Rent‐to‐own demystified

Renting to own is becoming increasingly popular in South Africa amongst those who are after new furniture, electronics and even cars. Whilst practically, this concept works the same regardless of the purchase, significant differences between the categories of assets exist.

Paying a monthly fee to make use of a vehicle, with the choice of owning it after a predetermined rental period, can have more severe financial implications than renting to own a couch or laptop.

In South Africa, the rent‐to‐own industry kicked off in the late 1960s as a solution for consumers who need to buy household goods and furniture but didn’t qualify for finance through regular channels. It started with Teljoy. Since its inception in 1969, the company has helped thousands of people with clear credit records and permanent jobs access fridges, furniture and other consumer goods they weren’t able to pay for in full. 

“In short, renting to own gives one financial freedom and a sense of flexibility. At Teljoy, one can buy any of our products on a month‐to‐month contract, which one can upgrade, downgrade or cancel when one no longer needs or wants the goods. In that case, all you need to do is return the item,” says CEO Rami Sassen, noting that this level of flexibility is popular in this day and age. “People’s needs and personal situations change all the time, and so does the economy. Renting‐to‐own gives customers the freedom to make use of a certain product with the end‐goal of keeping it, or to get rid of it when the situation warrants it.”

Sassen stresses that renting to own household appliances and furniture doesn’t always compare to renting to own cars, despite the many similarities in terms of the process. Purchasing a vehicle through a rent‐to‐own option is often seen as a more hassle‐free way of going about, particularly when compared to buying or leasing one. Benefits include the fact that vehicles sold through this structure are often the latest models and monthly instalments often include basic insurance, roadside assistance, and a tracker.

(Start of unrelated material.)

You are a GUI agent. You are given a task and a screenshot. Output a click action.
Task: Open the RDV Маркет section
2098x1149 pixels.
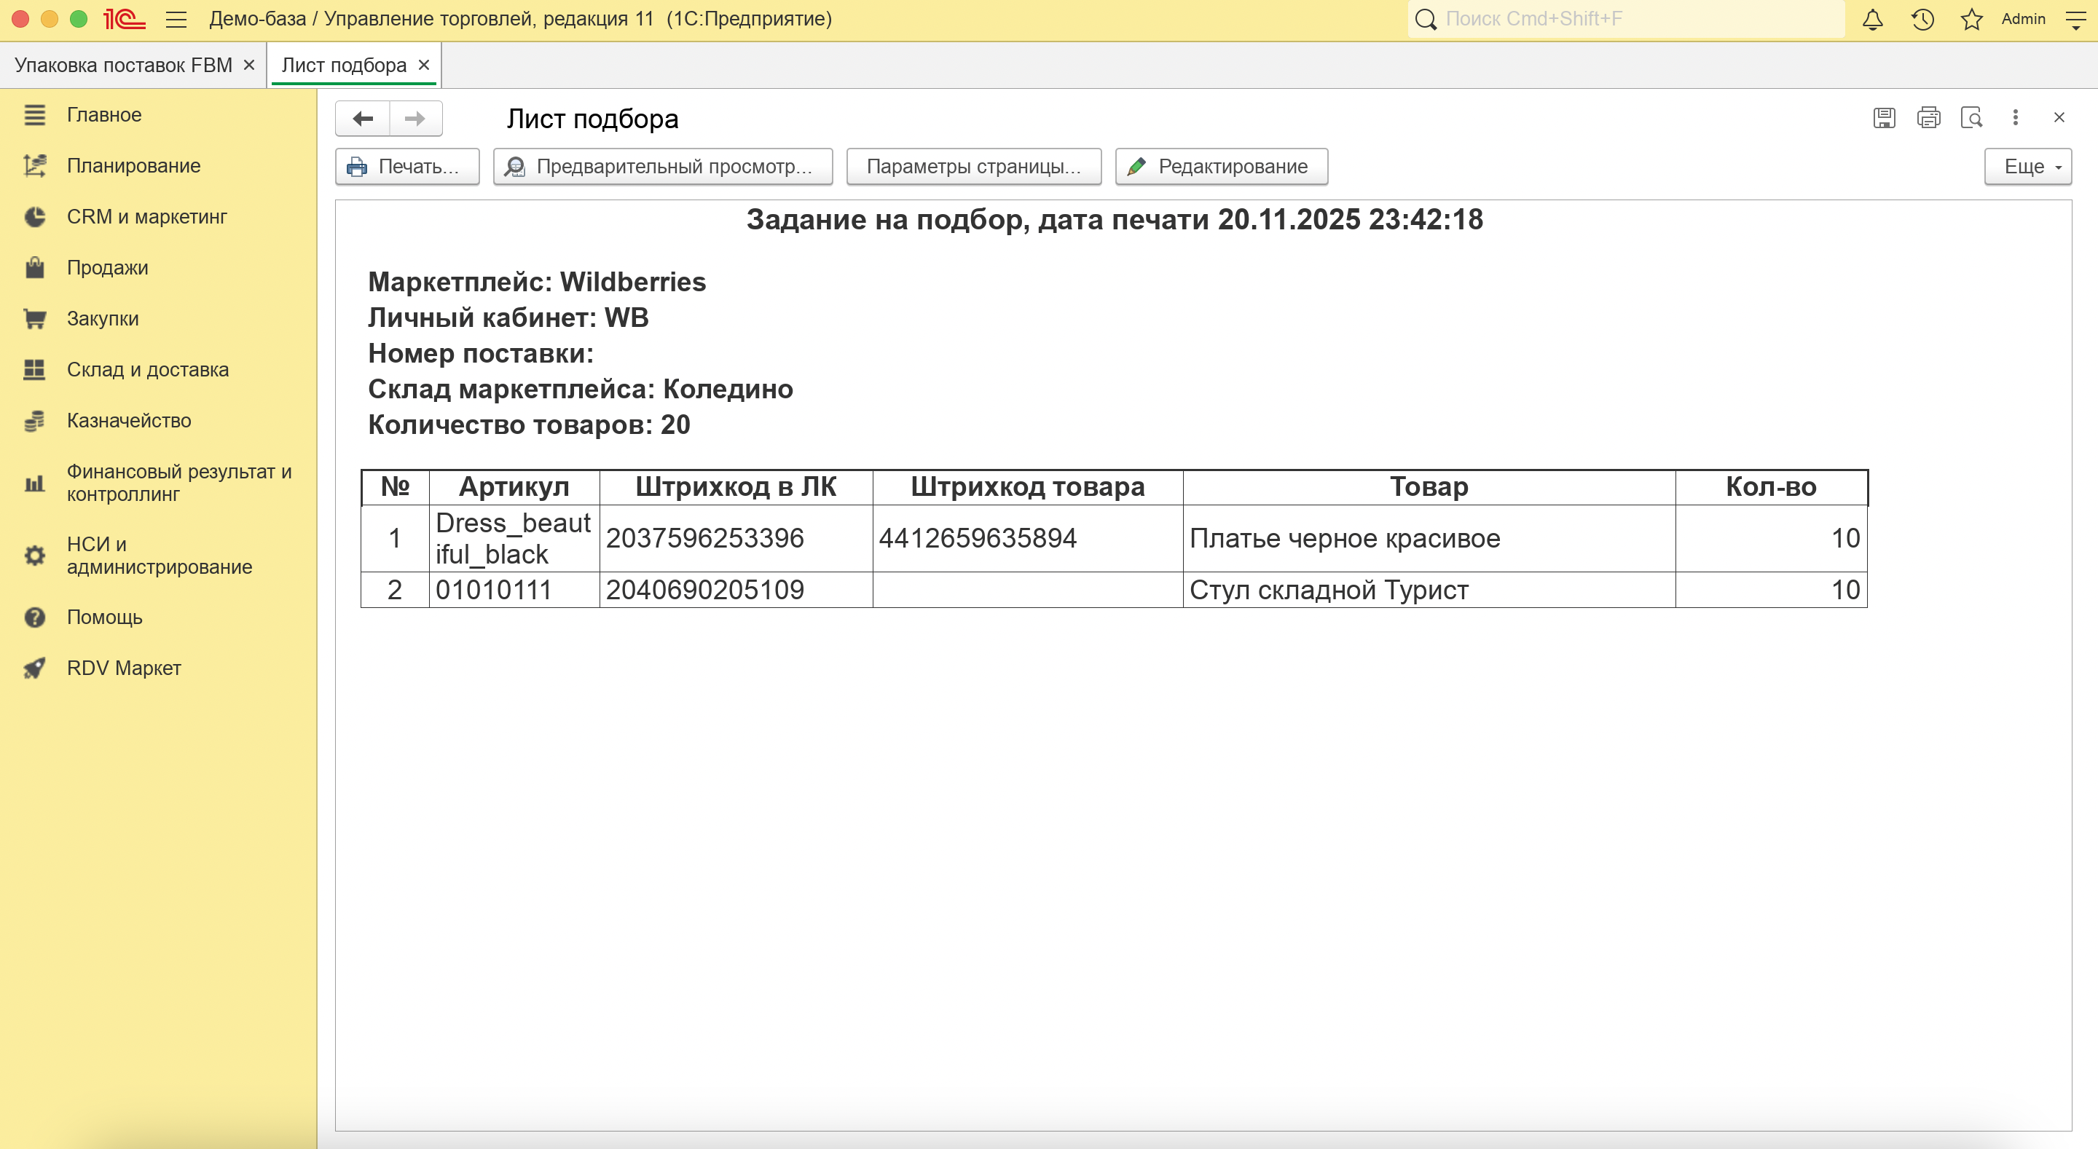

Despite these perks, renting to own a car is different in the sense that it often involves hidden costs.  The monthly premiums of renting to own a bed or household appliances such as a washing machine aren’t affected by fluctuating interest rates. Besides that, our customers don’t need to pay a deposit to secure approval. This is often different when you are dealing with cars, with deposits exceeding R10 000, the equivalent of months’ worth of instalments. 

“Whilst you can cancel a car rent‐to‐own agreement without it affecting your credit score, the difference is that you’ll likely lose your deposit. At Teljoy, you don’t have to pay a deposit, meaning you won’t lose that chunk of change when you cancel a deal,” Sassen says. 

Another risk is when consumers aren’t, for whatever reason, able to pay their car premiums in time, for instance, because of unforeseen cash flow issues or a simple mistake. “If you do not pay by the due date, the car will be repossessed, sometimes within weeks, and on top of that you will lose your deposit,” Sassen says. 

That is why consumers who are exploring their rent‐to‐own car options are advised to check and double‐check whether any repairs, maintenance and other costs are included in the premiums, or not. 

“At companies like Teljoy, the maintenance and service costs, as well as repairs of our product offerings are covered by your instalments,” he adds. “This makes it a convenient, cost‐effective and time‐efficient way of getting your hands on what you need to build your home, without breaking the bank, impacting your cash flow and risking to lose a substantial amount of money on deposits.”